(What is required): Carry on the blog post about artificial life and our civilization's moral values, starting right after its last sentence.
+++ Text excerpt +++
Monday, March 16, 2009

Artificial life as a mark of the bankruptcy of our civilisation's moral values

I see a report that researchers from the USA have claimed that artificial life could be "created within five to ten years".

With two billion people (a third of humanity) living on less than $2.50 a day - and a half of that on less than $1.25 a day! - it is clear that our political, economic and social systems refuse to deal with the most basic problems of the real lives that we already have.

And we want to create artificial life? Why? To ensure that we condemn these artificial lives to even worse conditions? Or to condemn existing creations to worse conditions than they already have because we are so busy cosseting and pampering "our own" creations?

Those promoting the research claim that artificial living system could produce everything from new drugs to biofuels and greenhouse gas absorbers. Sounds remarkably like the promises we have heard from similar technophiles in the past about how household gizmos will make us a society of leisure.
+++ Source material +++
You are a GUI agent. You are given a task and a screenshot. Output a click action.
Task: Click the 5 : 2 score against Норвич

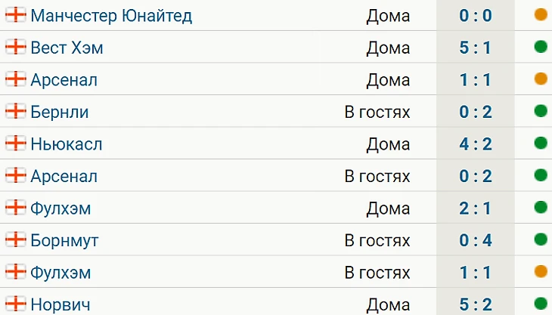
+++
(Task output):
The fact is that we already have a living system that provides us drugs, biofuels and greenhouse gas absorbers - and provides all that for free. It is called "nature". We haven't looked after nature, and we seem incapable of looking after it very well. And we want to add to our burdens by creating an artificial system at great cost that may do a few things for the rich. The result will be that lives of the rich may perhaps improve, but the lives of the poor will continue to be wretched - and even more wretched because of seeing the gap grow deeper and wider between the real needs of the poor and the imagined needs of the rich.

Am I an anti-scientific Luddite? No. I do believe that science and technology are worthwhile pursuits and that they have contributed enormously to solving real challenges.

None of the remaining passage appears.